Whenever a new fad comes up out of nowhere—whether it's fidget spinners, Hypercolor T-shirts, or any smartphone game ever—the backlash usually follows pretty quickly after. So it is with the "haze thing," as one frustrated employee at a large Oregon brewery put it not long ago.
The craze for so-called "New England IPAs" is undoubtedly reaching its pinnacle across the States as the clock takes us to summer. Take a stroll around the smaller craft breweries of the U.S.—the newer and more obscure ones in particular—and it's almost a lock that they've released an opaque IPA that goes overboard on Azacca and Citra hops for an almost fruit juice-like quality. Chances are it was released in 4-packs of plain cans, often with a sticker hand-slapped on it, and chances are people have tried to sell it on gray-market Facebook groups for far beyond face value.

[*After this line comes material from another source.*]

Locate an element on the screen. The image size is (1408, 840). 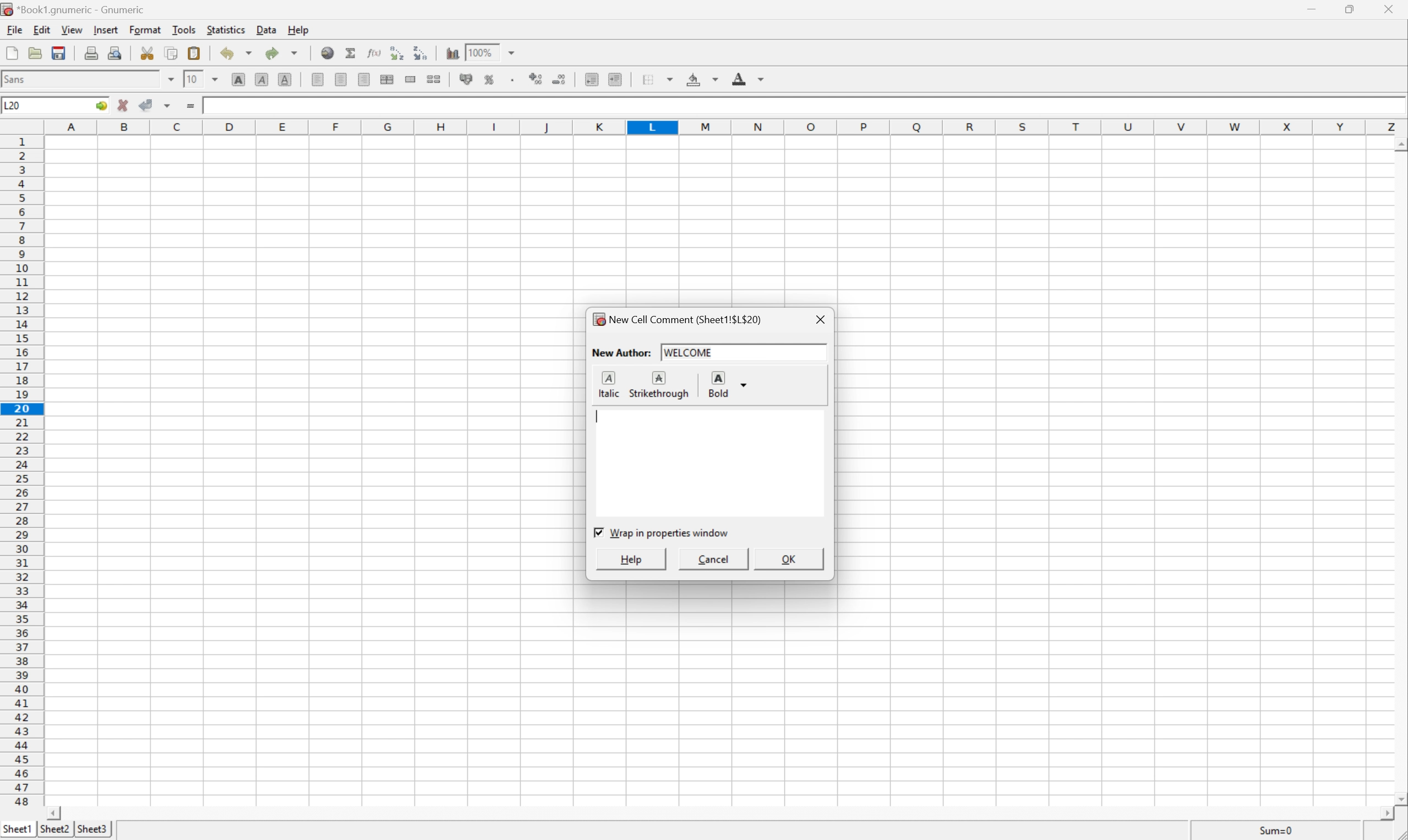
Bold is located at coordinates (237, 79).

This is exactly how small, regional outfits such as Monkish in SoCal, Tree House in Massachusetts and even an Austin, Texas brewpub named Pinthouse Pizza have earned national attention. Release a decent NEIPA, let the lines run out the door, and ride the craze. Traditionalists might howl at them—the lack of clarity, missing head, and chunks of yeast floating around violate well near everything they teach at brewing school—but it's undoubtedly something new in an industry eternally looking for the next new thing.
Now it's firmly Oregon's turn. The 2017 edition of Fort George Brewery's 3-Way IPA is now floating around bar taps and beer shops, and it's arguably the most "authentic" hazy beer to go on sale in Bend proper. Every year, the Astoria-based outfit releases an IPA collaboration between itself and two other Pacific Northwest breweries, and in '17 it's between Fort George, Seattle-based Reuben's Brews, and Great Notion Brewing in Portland. Great Notion, of course, is the outfit that opened in early 2016 and is already having to launch a second, 30-barrel facility in northwest Portland just to keep up with demand for Juice Box and the rest of their IPA lineup.

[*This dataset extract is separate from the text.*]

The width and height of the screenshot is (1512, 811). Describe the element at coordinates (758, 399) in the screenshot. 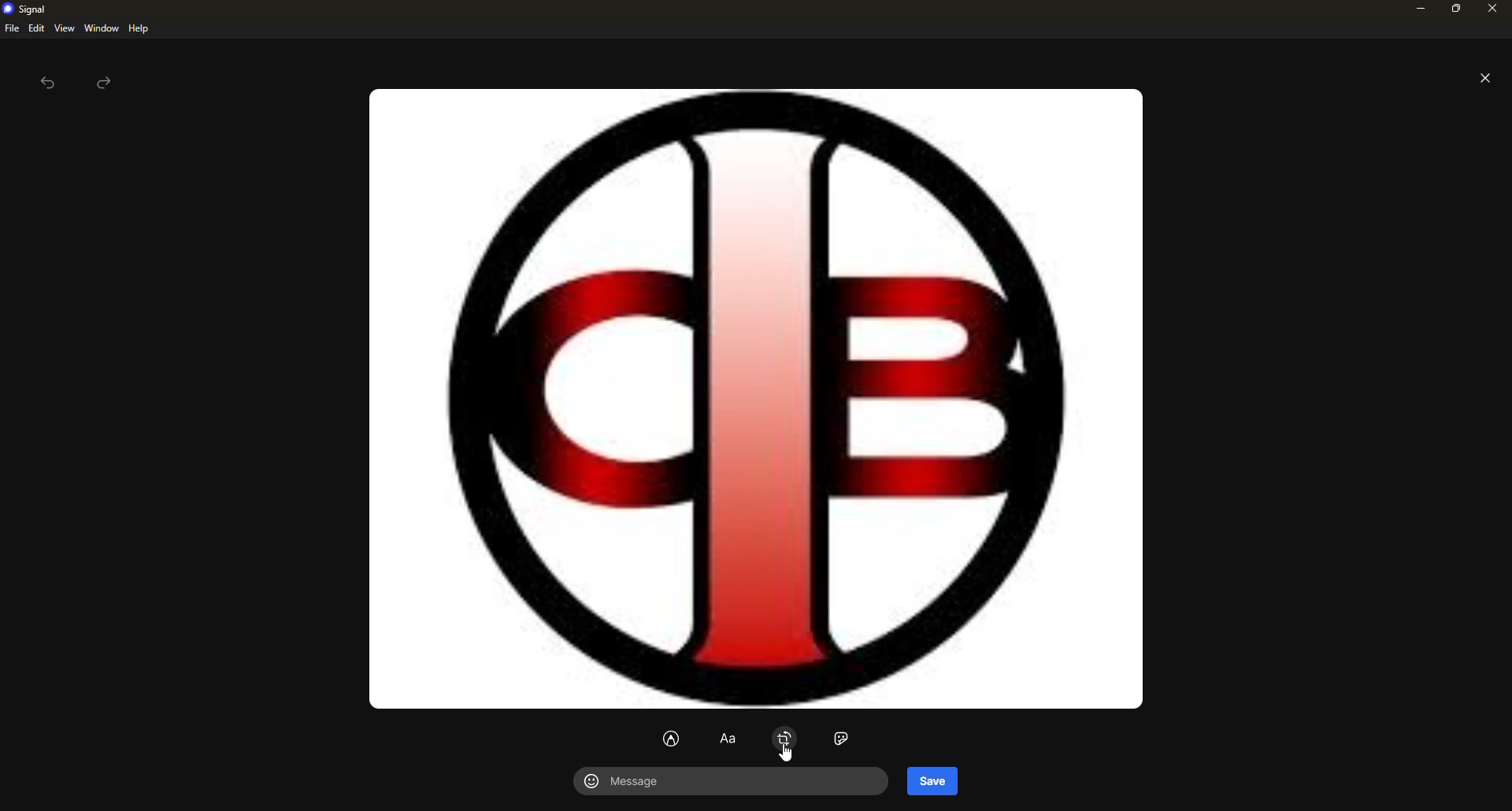

I see `image` at that location.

And while it's a collaboration, the final 3-Way might as well have been labeled a Great Notion product. Fort George jokingly describes it as "juicy, light in color, juicy and fruit-forward, extra juicy, with oats and wheat for a smooth, juicy mouthfeel," and there's really not much to add beyond that. It's very representative of Great Notion's product, and whether the solidly orange IPA impresses or not, there's nothing like it on the Oregon market.
One knock that certainly can be made on this year's 3-Way is that—unlike previous collabs—it's just not very hoppy-tasting, at least by Oregon standards. For a truly NW-NEIPA (?) experience, head over to Sunriver Brewing and try their Vermont Vacation IPA this summer. It shares a lot of properties with 3-Way, from the murky color to the Citra-hop fruity taste, but it's also got more than a whiff of the hop bitterness locals have been enjoying from their "mainstream" IPAs for years.